Data supplied:
■ ■ ■

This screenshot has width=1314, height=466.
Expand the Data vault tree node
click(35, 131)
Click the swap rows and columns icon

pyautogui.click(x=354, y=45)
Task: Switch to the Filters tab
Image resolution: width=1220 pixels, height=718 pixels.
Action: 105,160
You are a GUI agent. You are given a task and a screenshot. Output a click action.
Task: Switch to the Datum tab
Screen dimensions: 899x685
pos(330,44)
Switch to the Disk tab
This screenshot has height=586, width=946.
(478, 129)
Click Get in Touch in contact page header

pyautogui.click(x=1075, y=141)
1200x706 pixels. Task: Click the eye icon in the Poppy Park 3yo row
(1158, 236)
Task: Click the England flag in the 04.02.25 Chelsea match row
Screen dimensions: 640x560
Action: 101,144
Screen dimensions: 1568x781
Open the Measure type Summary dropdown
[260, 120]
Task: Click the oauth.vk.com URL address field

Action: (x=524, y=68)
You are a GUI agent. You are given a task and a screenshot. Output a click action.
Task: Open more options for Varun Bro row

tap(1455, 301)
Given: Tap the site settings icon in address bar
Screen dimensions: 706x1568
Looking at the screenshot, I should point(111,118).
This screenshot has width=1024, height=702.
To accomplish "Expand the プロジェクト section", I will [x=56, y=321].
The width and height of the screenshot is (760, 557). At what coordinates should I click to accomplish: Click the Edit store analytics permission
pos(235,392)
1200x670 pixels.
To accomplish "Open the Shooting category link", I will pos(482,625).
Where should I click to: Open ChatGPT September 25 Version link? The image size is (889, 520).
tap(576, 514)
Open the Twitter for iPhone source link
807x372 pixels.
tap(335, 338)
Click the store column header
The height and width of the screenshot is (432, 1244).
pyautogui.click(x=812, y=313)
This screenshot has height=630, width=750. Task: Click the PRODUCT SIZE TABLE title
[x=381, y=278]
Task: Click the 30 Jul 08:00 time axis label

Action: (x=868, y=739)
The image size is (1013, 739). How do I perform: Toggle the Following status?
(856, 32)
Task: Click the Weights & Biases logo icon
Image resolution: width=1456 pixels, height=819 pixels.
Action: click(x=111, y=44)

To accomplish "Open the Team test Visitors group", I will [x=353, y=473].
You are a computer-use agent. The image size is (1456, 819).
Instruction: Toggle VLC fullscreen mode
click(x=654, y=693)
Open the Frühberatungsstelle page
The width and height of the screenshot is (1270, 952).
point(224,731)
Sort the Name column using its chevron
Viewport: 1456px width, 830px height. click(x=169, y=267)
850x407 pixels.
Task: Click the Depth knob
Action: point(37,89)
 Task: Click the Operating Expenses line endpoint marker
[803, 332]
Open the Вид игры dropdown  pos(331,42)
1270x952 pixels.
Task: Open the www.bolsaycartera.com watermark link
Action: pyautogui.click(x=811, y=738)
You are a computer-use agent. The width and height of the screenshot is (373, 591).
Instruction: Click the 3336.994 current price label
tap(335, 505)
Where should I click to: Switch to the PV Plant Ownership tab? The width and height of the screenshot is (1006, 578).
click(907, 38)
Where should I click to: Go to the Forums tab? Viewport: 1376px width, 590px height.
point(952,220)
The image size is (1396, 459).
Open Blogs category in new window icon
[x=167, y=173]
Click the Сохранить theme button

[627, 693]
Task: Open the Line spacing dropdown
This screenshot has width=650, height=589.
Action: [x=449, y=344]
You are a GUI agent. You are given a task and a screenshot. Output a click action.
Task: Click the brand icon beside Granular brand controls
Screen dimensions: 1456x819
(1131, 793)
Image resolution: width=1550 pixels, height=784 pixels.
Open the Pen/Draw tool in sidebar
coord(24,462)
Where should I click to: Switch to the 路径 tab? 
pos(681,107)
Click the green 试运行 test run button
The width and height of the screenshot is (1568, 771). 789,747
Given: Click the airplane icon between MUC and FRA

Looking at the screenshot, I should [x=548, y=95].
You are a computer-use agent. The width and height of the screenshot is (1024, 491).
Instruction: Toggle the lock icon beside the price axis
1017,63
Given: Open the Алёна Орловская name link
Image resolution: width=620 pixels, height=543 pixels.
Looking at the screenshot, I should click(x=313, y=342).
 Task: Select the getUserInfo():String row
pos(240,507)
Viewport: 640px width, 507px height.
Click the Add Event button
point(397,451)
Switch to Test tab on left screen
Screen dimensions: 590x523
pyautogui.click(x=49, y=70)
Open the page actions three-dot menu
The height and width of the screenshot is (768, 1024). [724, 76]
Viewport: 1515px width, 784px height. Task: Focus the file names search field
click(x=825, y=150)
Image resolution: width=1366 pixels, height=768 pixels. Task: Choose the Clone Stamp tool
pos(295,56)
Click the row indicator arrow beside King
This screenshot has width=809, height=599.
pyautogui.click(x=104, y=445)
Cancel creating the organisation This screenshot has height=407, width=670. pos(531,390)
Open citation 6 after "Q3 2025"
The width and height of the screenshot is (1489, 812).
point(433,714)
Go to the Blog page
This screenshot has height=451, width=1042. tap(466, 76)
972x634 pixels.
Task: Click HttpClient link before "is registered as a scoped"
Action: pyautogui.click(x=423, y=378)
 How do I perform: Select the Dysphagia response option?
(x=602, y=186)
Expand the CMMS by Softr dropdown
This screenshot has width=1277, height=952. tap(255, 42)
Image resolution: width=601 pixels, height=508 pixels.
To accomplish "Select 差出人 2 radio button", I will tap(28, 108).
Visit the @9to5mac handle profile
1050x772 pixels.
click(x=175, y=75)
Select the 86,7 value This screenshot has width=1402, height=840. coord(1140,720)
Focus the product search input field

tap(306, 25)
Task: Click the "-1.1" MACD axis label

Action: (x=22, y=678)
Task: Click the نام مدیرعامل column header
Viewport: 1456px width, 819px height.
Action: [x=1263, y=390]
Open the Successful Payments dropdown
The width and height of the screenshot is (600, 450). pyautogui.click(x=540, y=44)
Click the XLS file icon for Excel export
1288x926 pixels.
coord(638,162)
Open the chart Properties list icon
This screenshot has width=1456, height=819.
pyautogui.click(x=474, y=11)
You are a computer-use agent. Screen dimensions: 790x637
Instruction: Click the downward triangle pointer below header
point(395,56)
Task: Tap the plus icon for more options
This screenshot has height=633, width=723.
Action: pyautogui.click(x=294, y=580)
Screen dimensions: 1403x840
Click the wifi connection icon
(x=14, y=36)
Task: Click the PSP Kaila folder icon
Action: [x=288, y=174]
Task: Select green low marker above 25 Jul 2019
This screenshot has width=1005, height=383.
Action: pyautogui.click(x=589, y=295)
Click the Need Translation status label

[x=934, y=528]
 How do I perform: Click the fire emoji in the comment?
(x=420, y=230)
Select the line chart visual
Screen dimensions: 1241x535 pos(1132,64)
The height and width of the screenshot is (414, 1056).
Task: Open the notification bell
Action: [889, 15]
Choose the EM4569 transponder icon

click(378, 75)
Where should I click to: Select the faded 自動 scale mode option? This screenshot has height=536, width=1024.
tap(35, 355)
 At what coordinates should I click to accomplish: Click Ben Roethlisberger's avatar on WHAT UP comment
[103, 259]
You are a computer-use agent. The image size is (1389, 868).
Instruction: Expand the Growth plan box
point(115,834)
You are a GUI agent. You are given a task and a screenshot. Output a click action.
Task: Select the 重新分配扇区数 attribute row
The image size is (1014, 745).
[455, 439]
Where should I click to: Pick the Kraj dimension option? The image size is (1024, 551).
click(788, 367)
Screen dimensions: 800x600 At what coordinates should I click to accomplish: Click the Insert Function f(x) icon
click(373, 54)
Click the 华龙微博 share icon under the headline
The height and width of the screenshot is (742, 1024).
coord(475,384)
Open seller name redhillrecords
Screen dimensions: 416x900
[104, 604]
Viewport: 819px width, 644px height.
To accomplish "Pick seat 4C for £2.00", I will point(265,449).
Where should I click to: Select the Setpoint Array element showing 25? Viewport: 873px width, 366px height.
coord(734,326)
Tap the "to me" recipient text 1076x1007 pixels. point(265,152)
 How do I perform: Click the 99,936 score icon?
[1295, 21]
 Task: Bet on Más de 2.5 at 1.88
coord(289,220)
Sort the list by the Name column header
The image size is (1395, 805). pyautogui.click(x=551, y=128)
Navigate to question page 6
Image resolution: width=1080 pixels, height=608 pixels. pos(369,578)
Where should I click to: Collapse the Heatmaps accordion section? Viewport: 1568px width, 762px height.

■ ■ ■

Instructions to follow: Copy the rows word for word, starting at the first row and ending at the line containing "I will pos(482,625).".

Solution to the exercise:
This screenshot has width=1314, height=466.
Expand the Data vault tree node
click(35, 131)
Click the swap rows and columns icon

pyautogui.click(x=354, y=45)
Task: Switch to the Filters tab
Image resolution: width=1220 pixels, height=718 pixels.
Action: 105,160
You are a GUI agent. You are given a task and a screenshot. Output a click action.
Task: Switch to the Datum tab
Screen dimensions: 899x685
pos(330,44)
Switch to the Disk tab
This screenshot has height=586, width=946.
(478, 129)
Click Get in Touch in contact page header

pyautogui.click(x=1075, y=141)
1200x706 pixels. Task: Click the eye icon in the Poppy Park 3yo row
(1158, 236)
Task: Click the England flag in the 04.02.25 Chelsea match row
Screen dimensions: 640x560
Action: 101,144
Screen dimensions: 1568x781
Open the Measure type Summary dropdown
[260, 120]
Task: Click the oauth.vk.com URL address field

Action: (x=524, y=68)
You are a GUI agent. You are given a task and a screenshot. Output a click action.
Task: Open more options for Varun Bro row

tap(1455, 301)
Given: Tap the site settings icon in address bar
Screen dimensions: 706x1568
Looking at the screenshot, I should point(111,118).
This screenshot has width=1024, height=702.
To accomplish "Expand the プロジェクト section", I will [x=56, y=321].
The width and height of the screenshot is (760, 557). At what coordinates should I click to accomplish: Click the Edit store analytics permission
pos(235,392)
1200x670 pixels.
To accomplish "Open the Shooting category link", I will pos(482,625).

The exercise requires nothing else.